-------- Selected extract
Among the information supplied by human faces to other humans in everyday life are kinship clues. Automatic kinship verification has possible applications in many areas, such as historic and genealogic research, automatic management and labeling of image databases, forensic science and finding missing family members.

Kinship verification raises a number of questions in the pattern analysis and computer vision areas, such as: which are the face features more likely to provide significant kinship clues? How effectively computerized algorithms can detect kinship? Can they outperform human judgement? The purpose of our project is to provide answers to these questions.

As a first step, we started tackling the problem of performing a comprehensive exploration of the computer identification of pairs of sibling images using several different facial features.

In order to avoid problems related to the low quality (i.e., different resolutions, orientations, illuminations and expressions) of the images used by other researchers, we constructed a dataset of high quality images specifically collected for this research. These images depict siblings in frontal and profile position, with both neutral and smiling expressions and shot in controlled lighting conditions. The dataset is available to other researchers (see details here).

Examples of frontal, profile and smiling facial images of siblings (last row) and of non siblings (first row)
Our sibling database is publicly available

Based on the lessons learned in our work on siblings, we are actually extending our to address the more challenging multi-class problem derived by other degrees of kinship, e.g. parent-child or parent-grandchild. The initial results on this ongoing work will be presented in November at the 18th Iberoamerican Conference on Pattern Recognition (CIARP – 2013).
----------------
-------- Material supplied
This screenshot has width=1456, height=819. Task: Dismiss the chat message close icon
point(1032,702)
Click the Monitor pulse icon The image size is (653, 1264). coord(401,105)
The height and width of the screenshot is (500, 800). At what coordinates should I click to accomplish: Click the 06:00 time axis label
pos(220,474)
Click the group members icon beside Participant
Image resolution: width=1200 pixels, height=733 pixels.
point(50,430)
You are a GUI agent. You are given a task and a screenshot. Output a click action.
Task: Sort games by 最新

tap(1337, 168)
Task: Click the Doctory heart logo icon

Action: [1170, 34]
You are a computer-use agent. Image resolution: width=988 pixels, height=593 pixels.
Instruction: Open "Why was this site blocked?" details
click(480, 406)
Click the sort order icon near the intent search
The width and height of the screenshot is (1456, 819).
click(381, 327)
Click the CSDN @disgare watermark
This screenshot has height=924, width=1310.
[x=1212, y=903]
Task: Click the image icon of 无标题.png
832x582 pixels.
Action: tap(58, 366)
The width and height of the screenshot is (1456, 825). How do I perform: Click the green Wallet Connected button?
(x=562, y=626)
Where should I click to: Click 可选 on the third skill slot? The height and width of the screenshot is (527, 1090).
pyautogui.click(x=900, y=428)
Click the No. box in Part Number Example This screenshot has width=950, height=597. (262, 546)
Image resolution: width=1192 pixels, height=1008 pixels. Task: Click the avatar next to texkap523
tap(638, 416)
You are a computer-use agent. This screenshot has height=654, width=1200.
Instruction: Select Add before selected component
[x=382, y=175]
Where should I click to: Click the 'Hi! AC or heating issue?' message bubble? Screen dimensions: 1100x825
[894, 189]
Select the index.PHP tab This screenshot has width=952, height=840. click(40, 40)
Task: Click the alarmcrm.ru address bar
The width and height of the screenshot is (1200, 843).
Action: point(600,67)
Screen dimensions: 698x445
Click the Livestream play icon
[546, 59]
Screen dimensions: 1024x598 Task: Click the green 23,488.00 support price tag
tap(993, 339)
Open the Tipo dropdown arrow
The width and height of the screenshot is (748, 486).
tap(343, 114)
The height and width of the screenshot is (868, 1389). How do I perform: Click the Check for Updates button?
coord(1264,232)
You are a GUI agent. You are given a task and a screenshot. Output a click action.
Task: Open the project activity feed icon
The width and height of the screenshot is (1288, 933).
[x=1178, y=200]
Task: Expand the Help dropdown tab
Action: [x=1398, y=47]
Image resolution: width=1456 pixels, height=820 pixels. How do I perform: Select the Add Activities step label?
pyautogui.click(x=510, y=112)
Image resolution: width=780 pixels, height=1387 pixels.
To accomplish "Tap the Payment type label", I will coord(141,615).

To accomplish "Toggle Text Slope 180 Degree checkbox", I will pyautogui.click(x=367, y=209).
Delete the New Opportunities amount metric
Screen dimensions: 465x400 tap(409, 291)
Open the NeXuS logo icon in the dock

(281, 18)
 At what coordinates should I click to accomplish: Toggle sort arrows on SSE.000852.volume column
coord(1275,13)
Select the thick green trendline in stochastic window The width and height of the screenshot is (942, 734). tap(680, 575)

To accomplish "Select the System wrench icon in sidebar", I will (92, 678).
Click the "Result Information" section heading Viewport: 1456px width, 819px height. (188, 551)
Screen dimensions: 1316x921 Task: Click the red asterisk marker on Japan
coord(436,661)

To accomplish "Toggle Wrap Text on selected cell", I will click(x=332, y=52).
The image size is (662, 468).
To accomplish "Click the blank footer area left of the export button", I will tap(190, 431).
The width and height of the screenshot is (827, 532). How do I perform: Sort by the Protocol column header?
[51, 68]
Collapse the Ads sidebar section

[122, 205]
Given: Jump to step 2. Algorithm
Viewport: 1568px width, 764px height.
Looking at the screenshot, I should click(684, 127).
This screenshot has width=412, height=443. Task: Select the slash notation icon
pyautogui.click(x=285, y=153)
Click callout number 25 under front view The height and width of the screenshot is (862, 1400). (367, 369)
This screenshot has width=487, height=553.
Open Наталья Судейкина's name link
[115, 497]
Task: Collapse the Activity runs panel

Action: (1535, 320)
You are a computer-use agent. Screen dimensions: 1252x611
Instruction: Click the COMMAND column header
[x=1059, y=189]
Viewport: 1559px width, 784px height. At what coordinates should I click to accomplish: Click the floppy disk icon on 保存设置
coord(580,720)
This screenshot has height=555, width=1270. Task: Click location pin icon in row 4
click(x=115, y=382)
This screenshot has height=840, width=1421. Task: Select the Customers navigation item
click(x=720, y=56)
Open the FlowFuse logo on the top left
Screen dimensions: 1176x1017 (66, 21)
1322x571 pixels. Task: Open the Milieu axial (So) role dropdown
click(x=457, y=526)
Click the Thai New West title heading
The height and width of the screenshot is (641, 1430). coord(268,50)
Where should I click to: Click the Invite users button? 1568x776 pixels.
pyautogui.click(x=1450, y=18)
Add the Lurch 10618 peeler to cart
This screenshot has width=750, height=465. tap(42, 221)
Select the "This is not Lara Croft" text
----------------
--- Requirements ---
Condense the paragraph of the kinship verification text that begins "In order to avoid problems" into a short bulleted list that keeps its main facts.

--- Reply ---
- Images used by other researchers were low quality, with differing resolutions, orientations, illuminations and expressions.
- To avoid this, a dataset of high-quality images was built specifically for this research.
- The images show siblings in frontal and profile positions, with neutral and smiling expressions, shot under controlled lighting.
- The dataset is available to other researchers.